Answer these questions using the abstract on mosquito neuropeptide Y receptors:
(a) How many predicted Ae. aegypti peptide receptors were screened?
(b) How many compounds were tested in the high-throughput cell-based assay?
(c) What method was used to produce the NPYLR7 null mutants?
Passage provided START
Novel small molecule agonists of an Aedes aegypti neuropeptide Y receptor block mosquito biting behavior

Abstract

AbstractFemale Aedes aegypti mosquitoes bite humans to obtain a blood-meal to develop their eggs. Remarkably, strong attraction to humans is suppressed for several days after the blood-meal by an unknown mechanism. We investigated a role for neuropeptide Y (NPY)-related signaling in this long-term behavioral suppression, and discovered that drugs targeting human NPY receptors modulate mosquito host-seeking behavior. In a screen of all 49 predicted Ae. aegypti peptide receptors, we identified NPY-like receptor 7 (NPYLR7) as the sole target of these human drugs. To obtain small molecule agonists selective for NPYLR7, we carried out a high-throughput cell-based assay of 265,211 compounds, and isolated 6 highly selective NPYLR7 agonists that inhibit mosquito attraction to humans. NPYLR7 CRISPR-Cas9 null mutants are defective in behavioral suppression, and resistant to these drugs. Finally, we show that these drugs are capable of inhibiting biting and blood-feeding on a live host, suggesting a novel approach to control infectious disease transmission by controlling mosquito behavior.
Passage provided END
Data listing START
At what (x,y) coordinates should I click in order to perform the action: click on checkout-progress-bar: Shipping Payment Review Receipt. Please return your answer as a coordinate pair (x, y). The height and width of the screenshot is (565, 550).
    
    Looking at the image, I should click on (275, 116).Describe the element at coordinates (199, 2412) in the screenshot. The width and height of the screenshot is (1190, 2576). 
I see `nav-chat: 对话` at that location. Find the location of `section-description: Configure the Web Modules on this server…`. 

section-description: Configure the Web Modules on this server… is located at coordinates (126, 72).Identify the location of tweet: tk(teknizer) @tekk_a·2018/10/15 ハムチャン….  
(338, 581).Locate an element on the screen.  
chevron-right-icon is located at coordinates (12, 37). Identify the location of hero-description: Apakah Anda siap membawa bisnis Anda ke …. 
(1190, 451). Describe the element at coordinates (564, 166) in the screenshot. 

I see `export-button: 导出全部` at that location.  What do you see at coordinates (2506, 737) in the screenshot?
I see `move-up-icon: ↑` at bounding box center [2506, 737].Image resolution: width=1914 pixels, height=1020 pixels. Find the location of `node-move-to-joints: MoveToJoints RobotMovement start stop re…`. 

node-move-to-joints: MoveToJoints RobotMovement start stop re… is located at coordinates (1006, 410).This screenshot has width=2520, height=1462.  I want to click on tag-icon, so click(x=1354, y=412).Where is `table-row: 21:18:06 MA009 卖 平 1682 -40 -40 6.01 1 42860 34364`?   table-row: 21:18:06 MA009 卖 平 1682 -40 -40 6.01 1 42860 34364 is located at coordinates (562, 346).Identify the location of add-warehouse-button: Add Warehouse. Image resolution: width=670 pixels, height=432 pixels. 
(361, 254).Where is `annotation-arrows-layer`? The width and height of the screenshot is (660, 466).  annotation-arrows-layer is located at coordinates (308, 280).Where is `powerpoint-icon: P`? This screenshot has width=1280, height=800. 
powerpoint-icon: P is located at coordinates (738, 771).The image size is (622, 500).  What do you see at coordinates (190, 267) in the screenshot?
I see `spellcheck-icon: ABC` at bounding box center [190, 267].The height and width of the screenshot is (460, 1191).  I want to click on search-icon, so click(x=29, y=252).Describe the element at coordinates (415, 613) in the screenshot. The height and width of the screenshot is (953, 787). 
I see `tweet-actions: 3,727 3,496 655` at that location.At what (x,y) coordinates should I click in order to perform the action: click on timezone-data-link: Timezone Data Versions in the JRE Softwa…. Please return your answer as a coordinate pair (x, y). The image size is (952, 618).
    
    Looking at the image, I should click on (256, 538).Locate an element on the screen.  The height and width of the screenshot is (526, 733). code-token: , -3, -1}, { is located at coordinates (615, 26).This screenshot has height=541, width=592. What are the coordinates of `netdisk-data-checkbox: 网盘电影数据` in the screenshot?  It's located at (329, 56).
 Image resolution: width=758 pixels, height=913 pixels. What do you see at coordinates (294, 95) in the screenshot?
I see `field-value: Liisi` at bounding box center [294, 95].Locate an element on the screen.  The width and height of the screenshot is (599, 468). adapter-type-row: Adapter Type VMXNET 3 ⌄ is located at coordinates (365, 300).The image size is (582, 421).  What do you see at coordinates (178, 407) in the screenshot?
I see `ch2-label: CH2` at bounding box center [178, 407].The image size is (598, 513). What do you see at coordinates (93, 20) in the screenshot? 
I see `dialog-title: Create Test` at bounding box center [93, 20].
Data listing END
The answer
(a) 49
(b) 265,211
(c) CRISPR-Cas9